* What the exercise asks
Copy everything from the line containing "You are a GUI" down to the line containing "Action: [x=1283, y=213]", both of those lines included. Leave the pictures out of your copy.

* Input
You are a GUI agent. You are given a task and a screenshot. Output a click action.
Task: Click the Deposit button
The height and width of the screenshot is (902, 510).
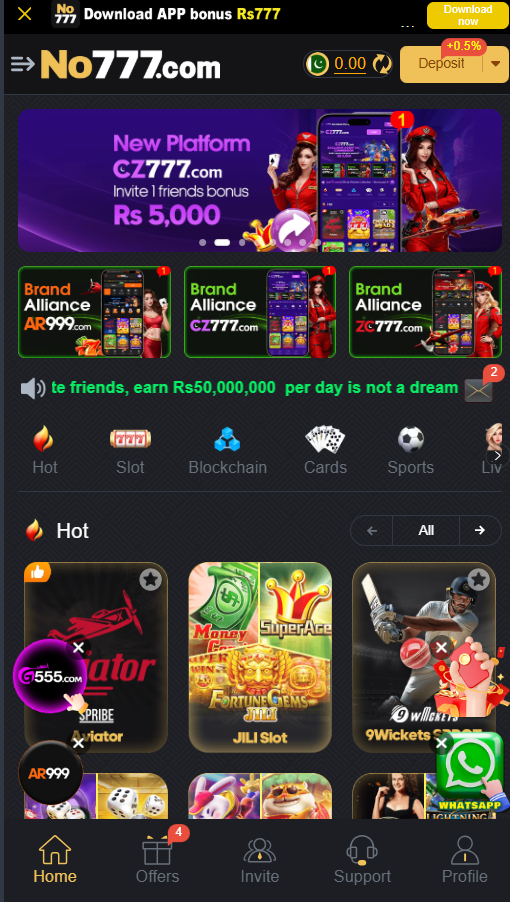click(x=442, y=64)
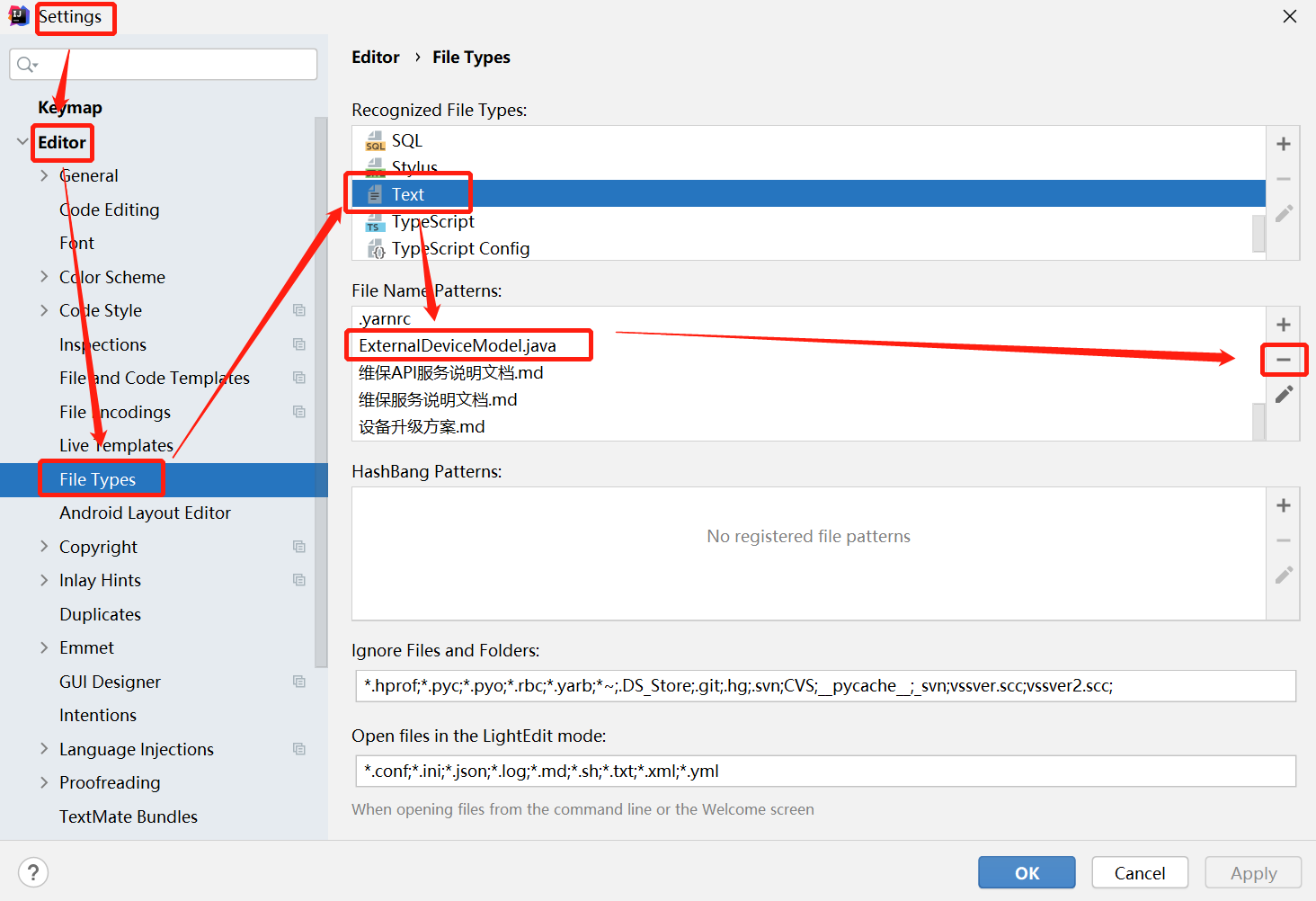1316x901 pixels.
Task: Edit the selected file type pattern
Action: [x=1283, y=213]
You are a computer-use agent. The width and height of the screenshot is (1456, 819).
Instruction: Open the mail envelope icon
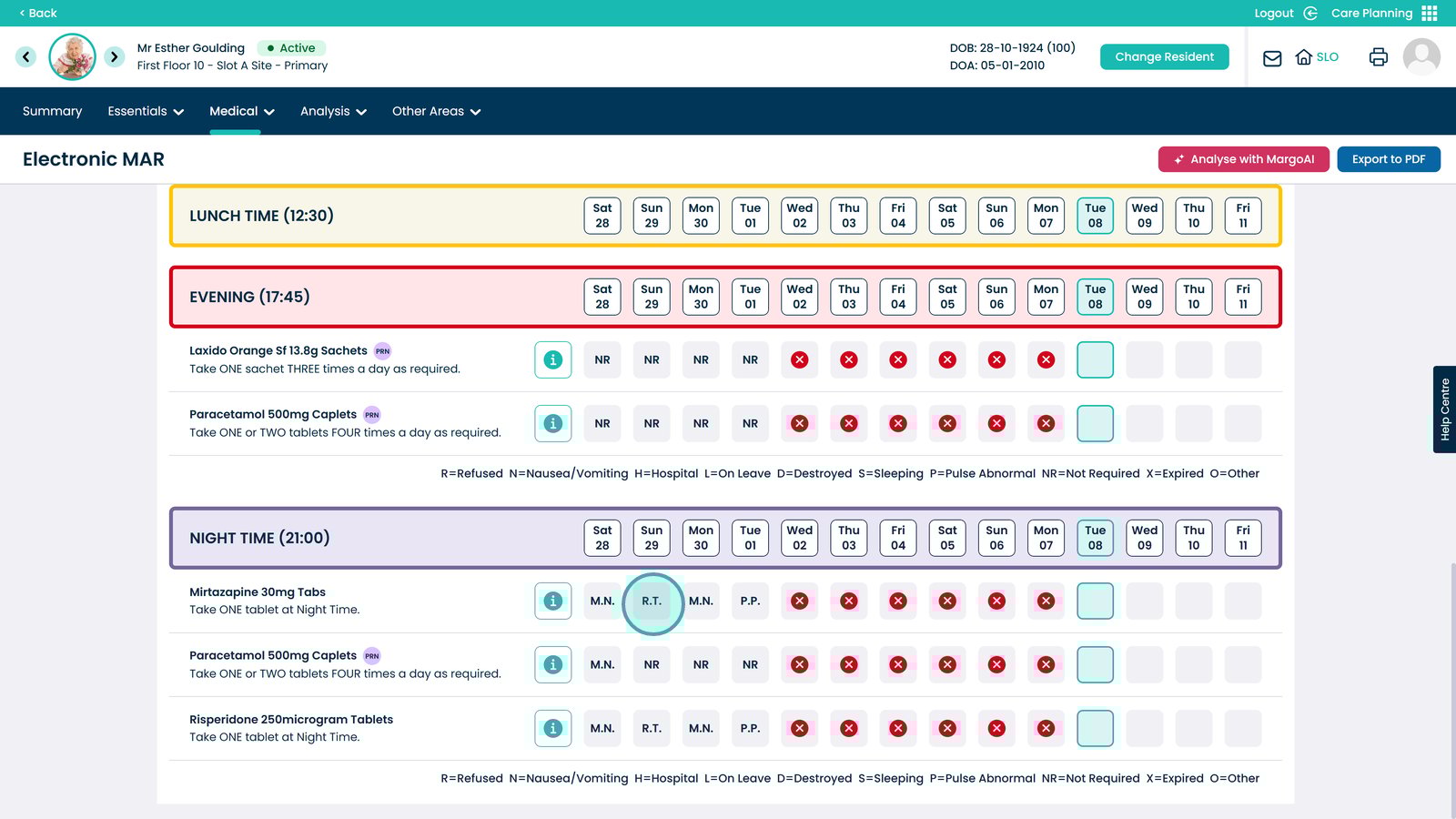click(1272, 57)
* * *
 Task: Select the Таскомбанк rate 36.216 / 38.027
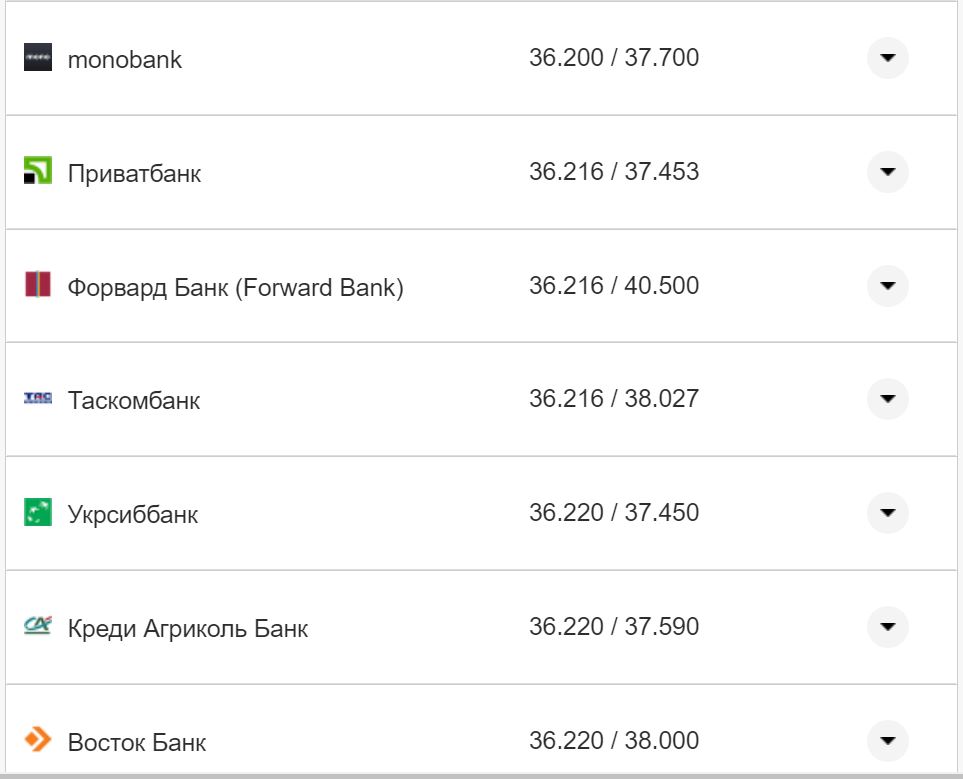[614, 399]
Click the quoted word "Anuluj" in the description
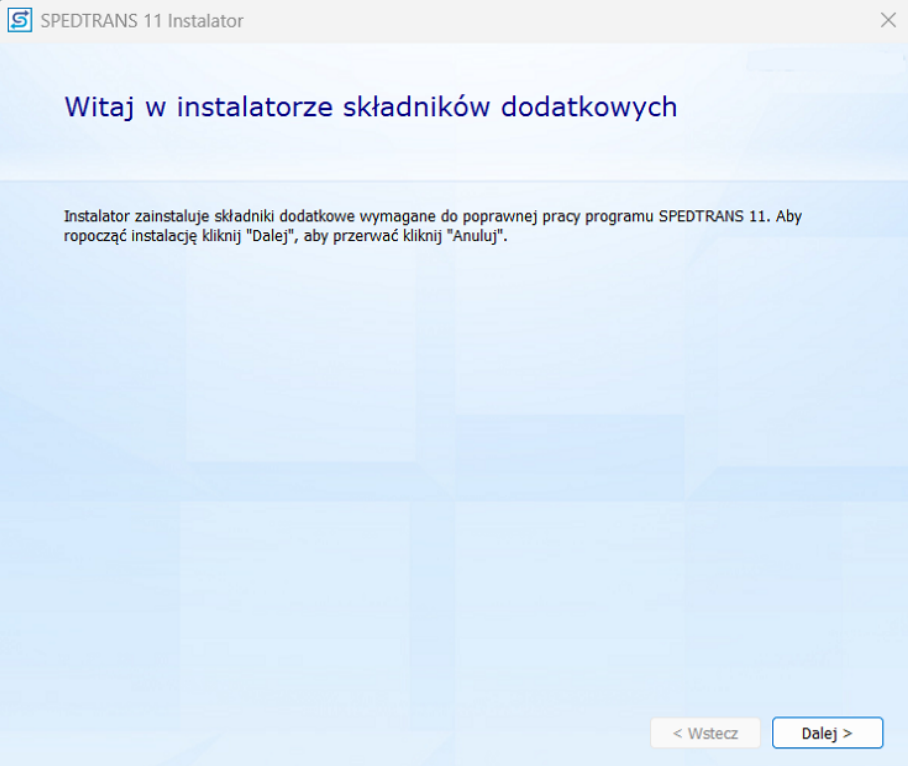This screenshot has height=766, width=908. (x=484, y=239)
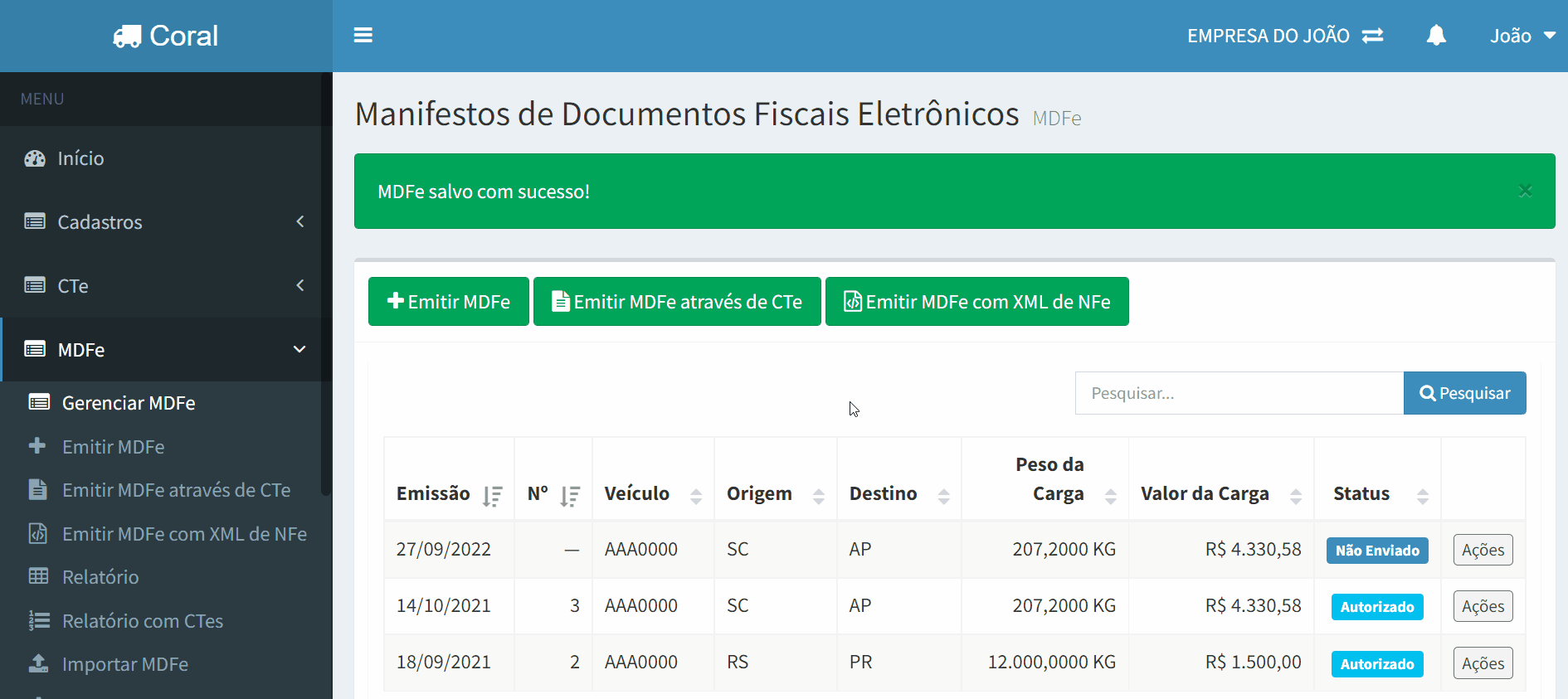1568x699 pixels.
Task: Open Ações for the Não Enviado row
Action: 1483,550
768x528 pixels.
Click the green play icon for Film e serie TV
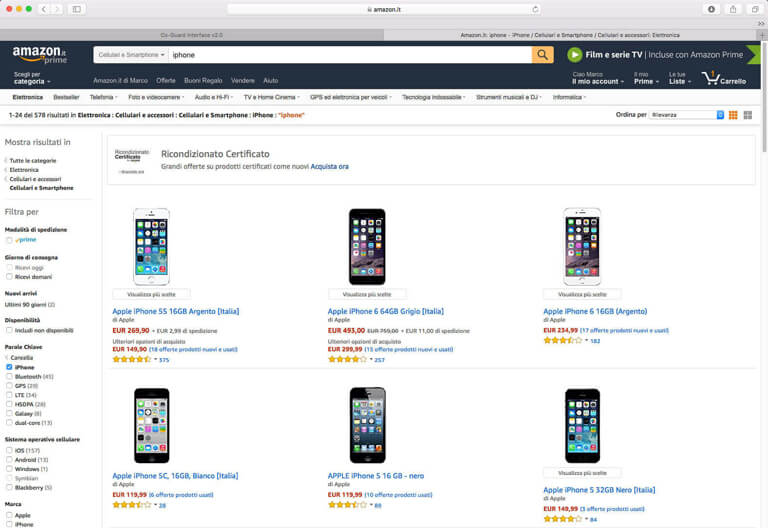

* Right answer
You are a GUI agent. You are given a task and a screenshot. Output a click action.
Task: Click the Deposit button
The height and width of the screenshot is (902, 510).
click(x=442, y=64)
1316x901 pixels.
Task: Edit the selected file type pattern
Action: [x=1283, y=213]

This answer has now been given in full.